◆ WHAT YOU SHOULD DO
Images in the data are to be skipped, while every line is restated exactly as written.
=== SOURCE DATA ===
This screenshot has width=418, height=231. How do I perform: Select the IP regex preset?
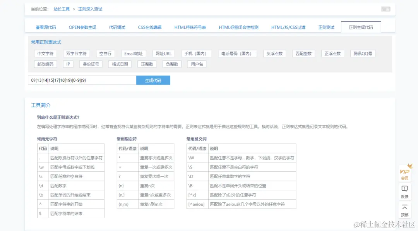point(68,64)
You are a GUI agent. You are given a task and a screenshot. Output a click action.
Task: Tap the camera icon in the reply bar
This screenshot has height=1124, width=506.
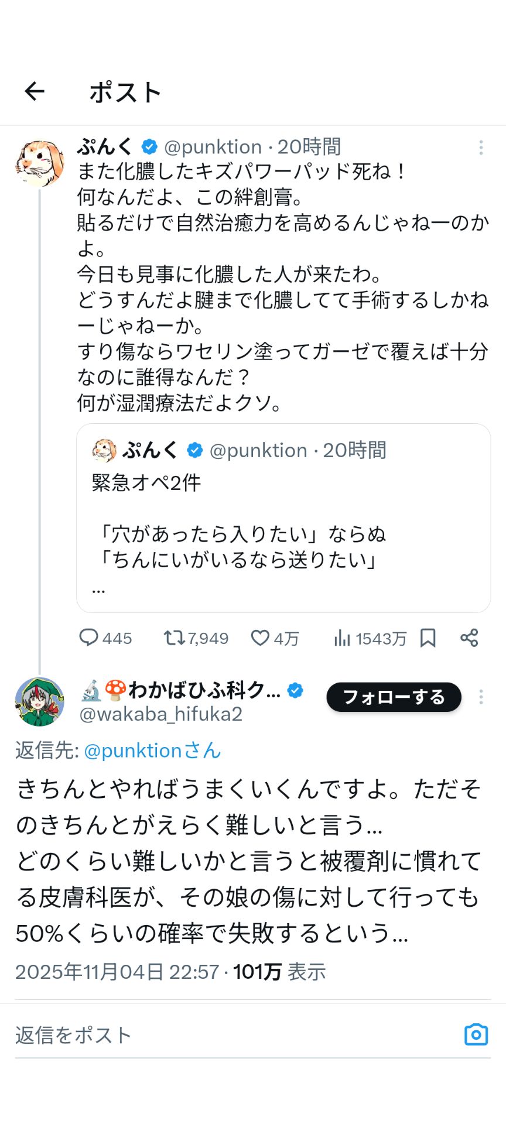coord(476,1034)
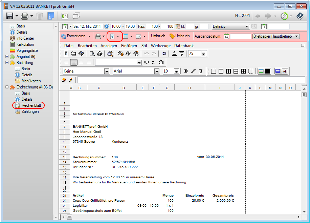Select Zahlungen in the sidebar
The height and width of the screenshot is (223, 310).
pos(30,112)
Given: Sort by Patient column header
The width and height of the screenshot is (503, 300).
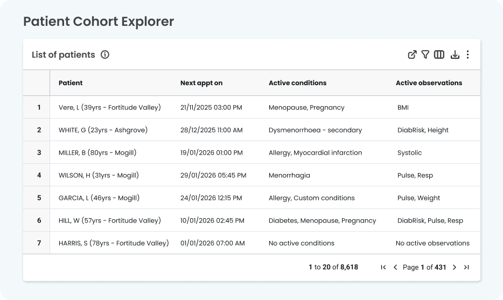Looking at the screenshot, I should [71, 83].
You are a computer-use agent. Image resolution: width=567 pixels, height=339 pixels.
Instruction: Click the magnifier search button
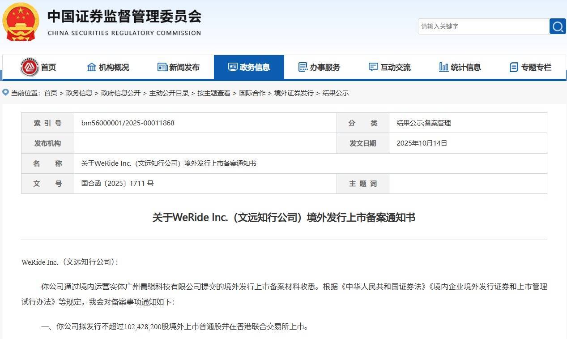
===
◆ ANSWER SPACE
This screenshot has width=418, height=231. How do I perform: Select the IP regex preset?
point(68,64)
You are a GUI agent. You are given a task and a screenshot. Output a click action.
Task: Tap the camera icon in the reply bar
This screenshot has height=1124, width=506.
coord(476,1034)
Select Zahlungen in the sidebar
The height and width of the screenshot is (223, 310).
pos(30,112)
Given: Sort by Patient column header
The width and height of the screenshot is (503, 300).
Looking at the screenshot, I should [71, 83].
You are a computer-use agent. Image resolution: width=567 pixels, height=339 pixels.
Instruction: Click the magnifier search button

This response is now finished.